WORK INSTRUCTIONS -> What is needed is a copy of each line in the listing that contains "agent".

PROVIDED ENTRIES ->
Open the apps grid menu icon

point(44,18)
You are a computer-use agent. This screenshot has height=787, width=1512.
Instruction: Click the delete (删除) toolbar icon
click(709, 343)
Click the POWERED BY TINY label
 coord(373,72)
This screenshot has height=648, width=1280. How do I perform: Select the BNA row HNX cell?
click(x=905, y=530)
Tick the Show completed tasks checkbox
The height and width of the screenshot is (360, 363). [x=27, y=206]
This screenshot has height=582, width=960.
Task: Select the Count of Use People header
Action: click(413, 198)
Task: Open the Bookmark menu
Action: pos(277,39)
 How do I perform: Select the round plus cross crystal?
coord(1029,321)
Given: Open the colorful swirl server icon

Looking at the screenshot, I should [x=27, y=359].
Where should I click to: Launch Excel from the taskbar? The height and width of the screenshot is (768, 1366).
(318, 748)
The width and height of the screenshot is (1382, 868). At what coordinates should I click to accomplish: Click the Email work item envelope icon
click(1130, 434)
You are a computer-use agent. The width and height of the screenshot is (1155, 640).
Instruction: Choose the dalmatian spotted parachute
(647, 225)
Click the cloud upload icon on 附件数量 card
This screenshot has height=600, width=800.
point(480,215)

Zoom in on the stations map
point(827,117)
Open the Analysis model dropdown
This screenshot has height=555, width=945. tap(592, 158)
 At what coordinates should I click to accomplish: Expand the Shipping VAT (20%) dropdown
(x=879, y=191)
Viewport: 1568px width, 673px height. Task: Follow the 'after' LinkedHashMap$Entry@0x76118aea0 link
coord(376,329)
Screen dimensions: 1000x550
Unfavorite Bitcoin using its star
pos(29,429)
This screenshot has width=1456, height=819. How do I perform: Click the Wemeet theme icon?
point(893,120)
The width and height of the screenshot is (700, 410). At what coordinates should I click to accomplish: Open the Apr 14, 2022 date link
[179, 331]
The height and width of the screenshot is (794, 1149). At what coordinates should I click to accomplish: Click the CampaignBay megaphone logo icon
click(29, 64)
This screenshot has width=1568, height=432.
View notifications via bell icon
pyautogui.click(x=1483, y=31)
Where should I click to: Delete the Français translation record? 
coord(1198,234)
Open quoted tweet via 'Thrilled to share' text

RESPONSE TO THIS EXERCISE ->
You are a computer-use agent. This screenshot has height=787, width=1512.
You are a computer-use agent. The width and height of the screenshot is (1155, 640).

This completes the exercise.